● **REQUIRED ACTION**: Pictures are to be dropped, and only the lines from the one containing "The width and height of the screenshot is (976, 542)." through the end of the data below are to be reproduced as written.

● **SUPPLIED ENTRIES**:
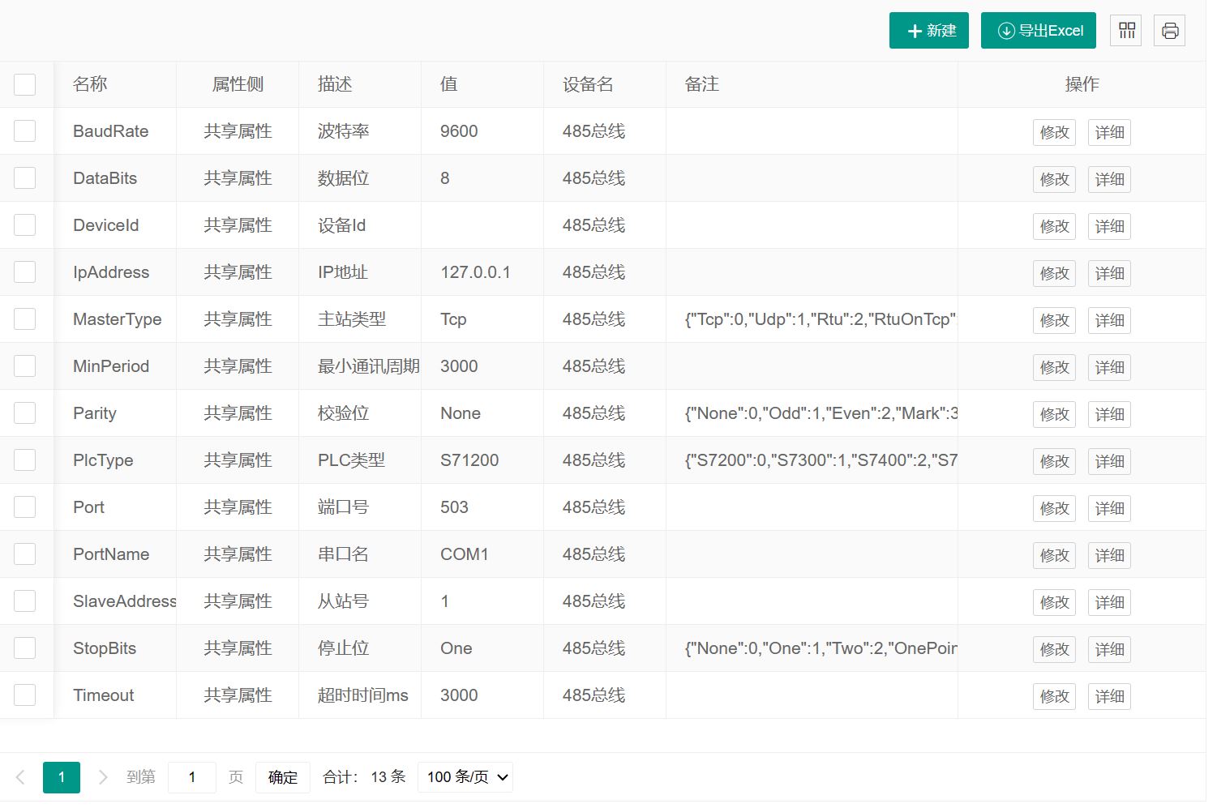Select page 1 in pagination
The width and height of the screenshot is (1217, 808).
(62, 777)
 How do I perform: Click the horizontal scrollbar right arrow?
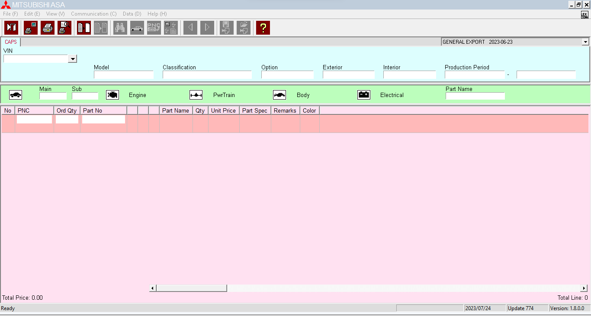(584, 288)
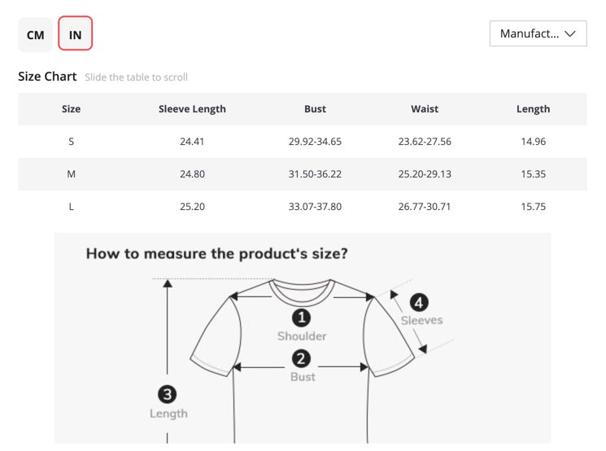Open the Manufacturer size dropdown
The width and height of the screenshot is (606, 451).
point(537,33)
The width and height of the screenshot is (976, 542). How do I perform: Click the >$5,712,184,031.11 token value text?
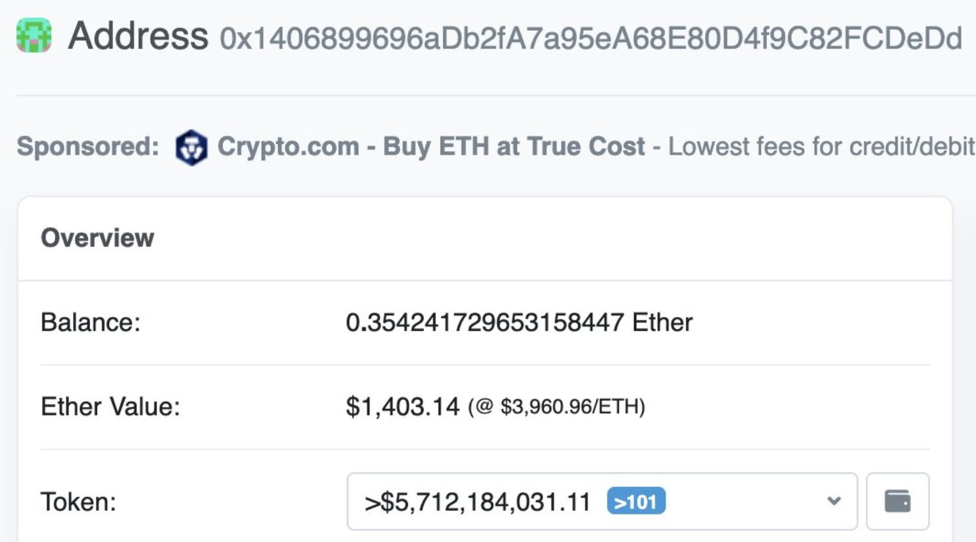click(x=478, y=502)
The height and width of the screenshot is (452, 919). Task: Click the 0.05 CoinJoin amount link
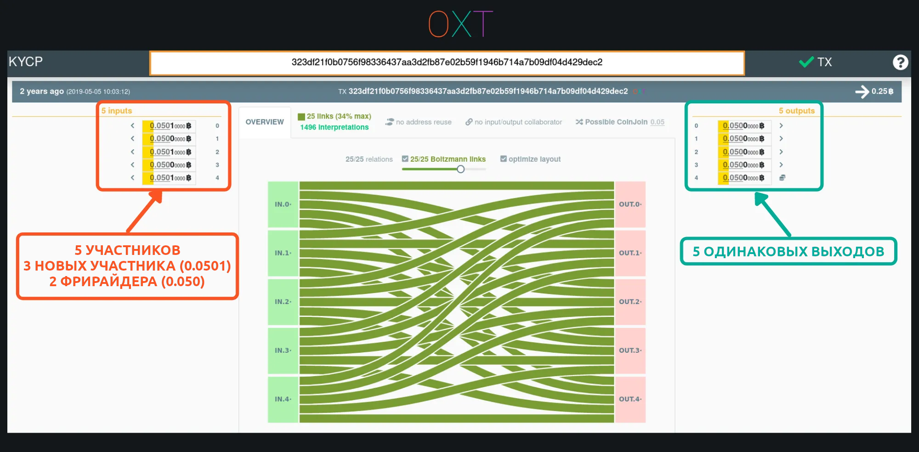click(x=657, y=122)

● **RESPONSE TO THIS EXERCISE**:
The width and height of the screenshot is (976, 542). How do I perform: Click the >$5,712,184,031.11 token value text?
click(x=478, y=502)
The height and width of the screenshot is (452, 919). Task: Click the 0.05 CoinJoin amount link
click(x=657, y=122)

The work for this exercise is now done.